== WORK TASK ==
Of the entries below, return only those lines from the line with "Sobre Ionic Gamers (42, 2212)" to the line with "[X (Twitter)] (72, 2164)", exactly, both included.

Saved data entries
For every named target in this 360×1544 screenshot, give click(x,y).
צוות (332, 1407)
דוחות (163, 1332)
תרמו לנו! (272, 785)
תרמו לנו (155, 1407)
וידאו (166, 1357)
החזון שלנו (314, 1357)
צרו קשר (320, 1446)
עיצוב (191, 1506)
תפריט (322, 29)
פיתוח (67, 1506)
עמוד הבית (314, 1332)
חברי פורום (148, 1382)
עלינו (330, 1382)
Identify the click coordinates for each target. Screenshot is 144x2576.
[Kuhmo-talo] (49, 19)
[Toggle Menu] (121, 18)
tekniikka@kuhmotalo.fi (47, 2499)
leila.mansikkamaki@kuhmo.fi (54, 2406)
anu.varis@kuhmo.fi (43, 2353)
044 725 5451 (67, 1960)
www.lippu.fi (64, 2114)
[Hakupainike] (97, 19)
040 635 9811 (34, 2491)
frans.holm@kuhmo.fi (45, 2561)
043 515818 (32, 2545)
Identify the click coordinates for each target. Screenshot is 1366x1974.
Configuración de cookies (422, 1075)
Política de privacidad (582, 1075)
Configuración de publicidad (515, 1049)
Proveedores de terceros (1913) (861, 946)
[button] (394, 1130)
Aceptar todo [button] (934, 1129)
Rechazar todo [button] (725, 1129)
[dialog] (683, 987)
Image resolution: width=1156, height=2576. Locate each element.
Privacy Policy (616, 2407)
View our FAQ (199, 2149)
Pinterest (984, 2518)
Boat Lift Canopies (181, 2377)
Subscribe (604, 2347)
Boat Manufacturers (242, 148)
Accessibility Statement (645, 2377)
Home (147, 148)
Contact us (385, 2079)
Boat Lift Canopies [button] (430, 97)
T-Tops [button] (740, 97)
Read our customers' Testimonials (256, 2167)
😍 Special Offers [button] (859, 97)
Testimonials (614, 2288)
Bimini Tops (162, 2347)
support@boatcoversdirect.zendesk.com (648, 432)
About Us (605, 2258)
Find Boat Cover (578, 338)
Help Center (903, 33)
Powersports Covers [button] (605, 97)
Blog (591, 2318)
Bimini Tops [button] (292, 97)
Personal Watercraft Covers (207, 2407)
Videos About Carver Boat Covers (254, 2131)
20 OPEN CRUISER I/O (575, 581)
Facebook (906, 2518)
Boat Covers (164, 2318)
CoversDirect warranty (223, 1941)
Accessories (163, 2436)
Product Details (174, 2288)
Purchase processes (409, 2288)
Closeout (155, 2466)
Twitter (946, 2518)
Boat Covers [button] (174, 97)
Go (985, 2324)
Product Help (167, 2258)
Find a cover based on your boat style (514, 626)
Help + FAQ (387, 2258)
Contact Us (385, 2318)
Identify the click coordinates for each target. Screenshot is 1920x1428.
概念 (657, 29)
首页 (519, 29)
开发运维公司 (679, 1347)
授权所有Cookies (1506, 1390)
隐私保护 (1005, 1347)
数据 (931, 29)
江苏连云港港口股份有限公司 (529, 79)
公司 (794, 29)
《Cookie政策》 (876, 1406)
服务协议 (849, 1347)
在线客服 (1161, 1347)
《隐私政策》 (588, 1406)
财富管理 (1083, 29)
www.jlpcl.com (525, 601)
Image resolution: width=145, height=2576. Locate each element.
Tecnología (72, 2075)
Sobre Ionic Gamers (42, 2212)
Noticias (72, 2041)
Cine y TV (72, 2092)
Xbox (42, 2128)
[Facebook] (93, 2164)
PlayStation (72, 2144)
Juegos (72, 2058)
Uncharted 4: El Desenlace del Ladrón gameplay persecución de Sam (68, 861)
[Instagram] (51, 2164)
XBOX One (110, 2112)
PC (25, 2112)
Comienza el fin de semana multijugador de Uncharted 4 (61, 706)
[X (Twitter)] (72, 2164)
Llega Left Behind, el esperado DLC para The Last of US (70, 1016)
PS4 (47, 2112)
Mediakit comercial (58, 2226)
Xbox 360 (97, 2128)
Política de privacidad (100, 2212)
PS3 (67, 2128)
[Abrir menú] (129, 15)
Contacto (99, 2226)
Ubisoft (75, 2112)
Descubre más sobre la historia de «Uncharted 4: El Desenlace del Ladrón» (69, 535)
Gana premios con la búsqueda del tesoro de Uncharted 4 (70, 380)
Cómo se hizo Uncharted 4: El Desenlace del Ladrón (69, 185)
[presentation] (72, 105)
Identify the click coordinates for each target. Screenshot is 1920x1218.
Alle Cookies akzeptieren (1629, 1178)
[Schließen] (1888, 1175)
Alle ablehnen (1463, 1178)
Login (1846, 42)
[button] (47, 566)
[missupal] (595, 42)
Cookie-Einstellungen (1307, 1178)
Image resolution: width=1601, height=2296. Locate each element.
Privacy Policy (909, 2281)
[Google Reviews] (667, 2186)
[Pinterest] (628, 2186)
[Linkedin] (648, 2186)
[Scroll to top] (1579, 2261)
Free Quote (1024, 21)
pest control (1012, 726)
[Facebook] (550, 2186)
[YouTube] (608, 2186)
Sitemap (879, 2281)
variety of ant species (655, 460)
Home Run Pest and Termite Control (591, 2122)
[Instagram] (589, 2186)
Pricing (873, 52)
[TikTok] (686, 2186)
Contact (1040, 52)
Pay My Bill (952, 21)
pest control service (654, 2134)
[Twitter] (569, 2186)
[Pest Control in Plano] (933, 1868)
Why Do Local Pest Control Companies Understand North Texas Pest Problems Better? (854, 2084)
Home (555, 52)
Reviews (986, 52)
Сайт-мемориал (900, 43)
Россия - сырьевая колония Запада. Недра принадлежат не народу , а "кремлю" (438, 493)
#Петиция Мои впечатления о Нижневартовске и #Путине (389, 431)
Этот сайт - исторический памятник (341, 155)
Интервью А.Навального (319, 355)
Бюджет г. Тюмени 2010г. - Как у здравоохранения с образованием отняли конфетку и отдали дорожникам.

== RESPONSE ==
Sobre Ionic Gamers (42, 2212)
Noticias (72, 2041)
Cine y TV (72, 2092)
Xbox (42, 2128)
[Facebook] (93, 2164)
PlayStation (72, 2144)
Juegos (72, 2058)
Uncharted 4: El Desenlace del Ladrón gameplay persecución de Sam (68, 861)
[Instagram] (51, 2164)
XBOX One (110, 2112)
PC (25, 2112)
Comienza el fin de semana multijugador de Uncharted 4 (61, 706)
[X (Twitter)] (72, 2164)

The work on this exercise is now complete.